What Patients Did After Stopping GLP-1 Drugs
| Action Taken | Share of Patients |
|---|---|
| Switched to another obesity medication | 27% |
| Restarted original GLP-1 medication | 20% |
| Pursued lifestyle care — dietitian, exercise | 14% |
| Underwent bariatric surgery | Under 1% |
| No further treatment documented | Remainder |
The patients who avoided significant weight regain were overwhelmingly the ones who did not simply stop and walk away. They pivoted — to a different drug, back to their original drug, or to structured lifestyle support with professionals. Lead study author Dr. Hamlet Gasoyan was direct about what the data shows: many patients do not abandon their obesity treatment journey when they stop one medication. They adapt. And that adaptation is what separates the real-world outcome from the clinical trial outcome.
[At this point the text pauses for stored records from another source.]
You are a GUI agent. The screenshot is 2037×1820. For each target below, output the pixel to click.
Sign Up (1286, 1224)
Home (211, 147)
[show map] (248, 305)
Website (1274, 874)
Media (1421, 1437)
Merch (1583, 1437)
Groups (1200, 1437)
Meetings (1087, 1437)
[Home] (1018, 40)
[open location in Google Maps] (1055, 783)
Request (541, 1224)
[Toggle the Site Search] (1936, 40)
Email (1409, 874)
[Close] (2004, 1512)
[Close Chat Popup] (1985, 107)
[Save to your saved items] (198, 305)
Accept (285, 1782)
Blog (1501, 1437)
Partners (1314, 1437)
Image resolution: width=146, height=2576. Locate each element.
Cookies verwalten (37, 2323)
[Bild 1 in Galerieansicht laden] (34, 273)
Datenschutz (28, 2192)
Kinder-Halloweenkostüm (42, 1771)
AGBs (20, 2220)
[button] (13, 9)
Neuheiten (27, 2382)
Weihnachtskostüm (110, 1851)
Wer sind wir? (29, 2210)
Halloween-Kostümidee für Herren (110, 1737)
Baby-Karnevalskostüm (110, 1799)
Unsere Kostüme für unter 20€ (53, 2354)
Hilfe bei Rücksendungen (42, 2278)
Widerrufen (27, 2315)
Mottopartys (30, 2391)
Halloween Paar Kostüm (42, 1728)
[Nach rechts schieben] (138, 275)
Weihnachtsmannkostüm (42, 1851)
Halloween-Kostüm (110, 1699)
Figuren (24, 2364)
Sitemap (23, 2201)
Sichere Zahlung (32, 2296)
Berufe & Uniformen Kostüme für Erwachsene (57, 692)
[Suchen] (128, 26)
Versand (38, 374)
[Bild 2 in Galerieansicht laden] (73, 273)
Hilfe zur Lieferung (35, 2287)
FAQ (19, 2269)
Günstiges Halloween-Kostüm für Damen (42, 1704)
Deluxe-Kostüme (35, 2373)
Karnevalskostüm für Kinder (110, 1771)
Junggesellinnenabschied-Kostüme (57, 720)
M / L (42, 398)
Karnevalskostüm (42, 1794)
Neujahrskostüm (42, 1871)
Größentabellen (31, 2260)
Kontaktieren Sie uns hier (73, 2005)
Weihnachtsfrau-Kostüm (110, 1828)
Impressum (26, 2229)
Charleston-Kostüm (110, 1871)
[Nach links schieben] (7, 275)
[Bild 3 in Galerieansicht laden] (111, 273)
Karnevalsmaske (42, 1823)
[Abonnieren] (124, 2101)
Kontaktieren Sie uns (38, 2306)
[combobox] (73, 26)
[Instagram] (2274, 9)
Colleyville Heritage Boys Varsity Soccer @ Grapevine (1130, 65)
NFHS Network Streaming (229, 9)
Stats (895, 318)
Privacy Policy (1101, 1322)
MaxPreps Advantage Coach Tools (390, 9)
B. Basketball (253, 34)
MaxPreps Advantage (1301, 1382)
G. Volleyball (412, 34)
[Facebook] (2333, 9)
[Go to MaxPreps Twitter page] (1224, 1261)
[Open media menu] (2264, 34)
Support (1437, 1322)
The Conflicting Evidence — What Oxford Found
Not all recent research points in the same optimistic direction. A separate analysis from the University of Oxford, published in January 2026 and reviewing 37 studies involving more than 9,300 adults, found that weight regain after stopping GLP-1 drugs was faster than after ending behavioral programs like diet and exercise — by approximately 0.3 kilograms per month.
The Oxford analysis projected that at that rate of regain, patients who stop GLP-1 drugs without alternative support would return to their starting weight within approximately 18 months to two years.
A third study from University of Cambridge, published in eClinicalMedicine in early March, found that patients who stopped GLP-1 drugs regained roughly 60% of lost weight within one year — though the regain appeared to plateau rather than continuing indefinitely.
The three studies are not necessarily contradictory. They measure different things. The Oxford and Cambridge analyses largely track patients who stopped without structured follow-up. The Cleveland Clinic study specifically captures patients who actively pursued alternative treatments after stopping. Together, the research tells a single coherent story: what you do after stopping GLP-1 drugs determines whether you keep the weight off.
What This Means for the 15 Million Americans on These Drugs
More than 15 million Americans are currently prescribed GLP-1 medications. Millions more have tried them and stopped — because of cost, side effects, supply shortages, insurance denials, or simply because they felt they had reached their goal and wanted to stop injecting.
The Cleveland Clinic findings carry a practical message for every one of them. Stopping Ozempic or Mounjaro is not a sentence to immediate weight regain. It is a transition that requires a plan. The patients who kept their results did not keep them by accident — they kept them by switching treatments, restarting medication when needed, or building sustainable lifestyle habits with professional support.
The drugs work. Stopping them without a plan does not have to undo that work. But the plan is not optional — it is the difference between the clinical trial outcome and the real-world outcome. For anyone currently on a GLP-1 medication and wondering whether they can eventually stop, the answer the data now supports is: yes, with the right transition strategy, many people can — and do.